Cathay Pacific Airways said in its interim results report it suffered a net loss of HK$9.86 billion in the first half of 2020 – the second time in three years that the airline had plunged into the red for the same period. For the first half of last year, it reported a profit of HK$1.34 billion but, for the same period in 2018, the company registered a loss of HK$263 million.
Cathay Pacific Airways said in its interim results report it suffered a net loss of HK$9.86 billion in the first half of 2020 – the second time in three years that the airline had plunged into the red for the same period
Chairman Patrick Healy called the January-June period this year the “most challenging” the group has faced in its 70-year history, warning that the short term future will be “extremely challenging and tough”.
He said the airline does not expect to see a meaningful recovery in passenger business for some time as a looming global recession and intensifying geopolitical tensions will have a “negative impact” on Cathay’s air-travel and cargo demand.
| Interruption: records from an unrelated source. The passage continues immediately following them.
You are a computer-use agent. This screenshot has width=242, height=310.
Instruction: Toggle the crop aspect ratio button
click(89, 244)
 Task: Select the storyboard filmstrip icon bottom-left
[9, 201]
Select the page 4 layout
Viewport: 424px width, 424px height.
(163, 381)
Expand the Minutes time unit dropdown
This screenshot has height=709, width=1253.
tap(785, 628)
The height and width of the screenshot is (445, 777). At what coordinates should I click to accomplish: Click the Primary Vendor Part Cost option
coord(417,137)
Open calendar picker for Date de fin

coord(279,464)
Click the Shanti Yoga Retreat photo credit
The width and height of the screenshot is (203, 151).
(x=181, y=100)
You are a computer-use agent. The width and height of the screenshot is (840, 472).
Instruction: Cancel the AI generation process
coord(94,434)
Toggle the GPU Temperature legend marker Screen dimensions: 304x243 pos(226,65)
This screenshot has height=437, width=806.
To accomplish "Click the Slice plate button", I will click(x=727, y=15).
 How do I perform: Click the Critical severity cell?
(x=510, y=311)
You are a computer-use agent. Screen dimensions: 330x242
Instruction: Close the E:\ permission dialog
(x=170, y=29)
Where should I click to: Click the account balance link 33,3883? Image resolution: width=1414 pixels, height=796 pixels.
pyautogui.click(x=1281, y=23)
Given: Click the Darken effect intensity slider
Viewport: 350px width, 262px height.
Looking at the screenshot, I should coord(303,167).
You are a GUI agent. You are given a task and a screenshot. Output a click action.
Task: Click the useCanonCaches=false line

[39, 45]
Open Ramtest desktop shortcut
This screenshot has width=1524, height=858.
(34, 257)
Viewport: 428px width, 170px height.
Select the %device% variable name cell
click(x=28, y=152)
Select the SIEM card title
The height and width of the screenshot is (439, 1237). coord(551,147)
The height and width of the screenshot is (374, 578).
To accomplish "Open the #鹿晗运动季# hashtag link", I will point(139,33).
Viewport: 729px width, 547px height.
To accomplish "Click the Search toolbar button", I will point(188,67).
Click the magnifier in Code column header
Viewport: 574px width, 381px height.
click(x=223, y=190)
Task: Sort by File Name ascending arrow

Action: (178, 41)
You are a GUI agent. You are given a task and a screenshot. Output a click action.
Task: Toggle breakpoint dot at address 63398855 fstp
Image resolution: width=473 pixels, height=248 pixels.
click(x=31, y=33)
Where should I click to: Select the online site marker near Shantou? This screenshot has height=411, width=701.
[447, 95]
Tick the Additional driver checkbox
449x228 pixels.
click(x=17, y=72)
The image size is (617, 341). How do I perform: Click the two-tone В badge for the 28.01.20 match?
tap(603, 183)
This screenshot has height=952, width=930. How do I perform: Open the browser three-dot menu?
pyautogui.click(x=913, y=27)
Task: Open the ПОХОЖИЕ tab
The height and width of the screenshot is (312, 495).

Amid a drastic drop in passenger demand resulting from worldwide travel and border controls and quarantine arrangements to contain the pandemic, Cathay Pacific carried 4.4 million passengers in the first half of 2020 – down 76 percent from the same period last year. From April to May, it carried a daily average of 500 passengers.
Cathay’s Chief Executive Officer Augustus Tang said the carrier has cut its passenger capacity to 8 percent for August and September, while the capacity for November and December would depend on the travel curbs around the world.
The flag carrier’s cargo business, however, performed better than passenger operations in the first half due to an imbalance between capacity and demand in the cargo market, the company said.
Its cargo revenue reached HK$11.177 billion – an increase of 8.8 percent over the same period in 2019. Freight yield went up by 44.1 percent due to strong cargo demand.
Ronald Lam – the group’s chief customer and commercial officer – said Cathay’s cargo performance peaked in May and remained high in June-August.
The outlook of the group’s cargo business is still positive for the rest of the year, he said.
Cathay Pacific unveiled a HK$39 billion recapitalization plan in June, including the HKSAR government’s HK$27.3 billion bailout package. The recapitalization program was completed on Wednesday.
Healy said the recapitalization represents the very first step in ensuring the company’s long-term survival. As to whether Cathay Dragon – the group’s wholly owned subsidiary – would be restructured, he said recommendations will be made to the board in the last quarter of this year to ensure the group’s sustainable development, and all options are on the table.
Meanwhile, the Civil Aviation Department confirmed on Wednesday it has received an application for an air operator’s certificate from Chinese mainland-backed Greater Bay Airlines Co.
It said the application is being processed and, if successful, Greater Bay Airlines would become Hong Kong’s fifth passenger airline to go into service.
Healy said it’s great to see other industry players having confidence in the city’s aviation industry in the long term. He said Cathay Pacific welcomes competition with more than 100 other airlines.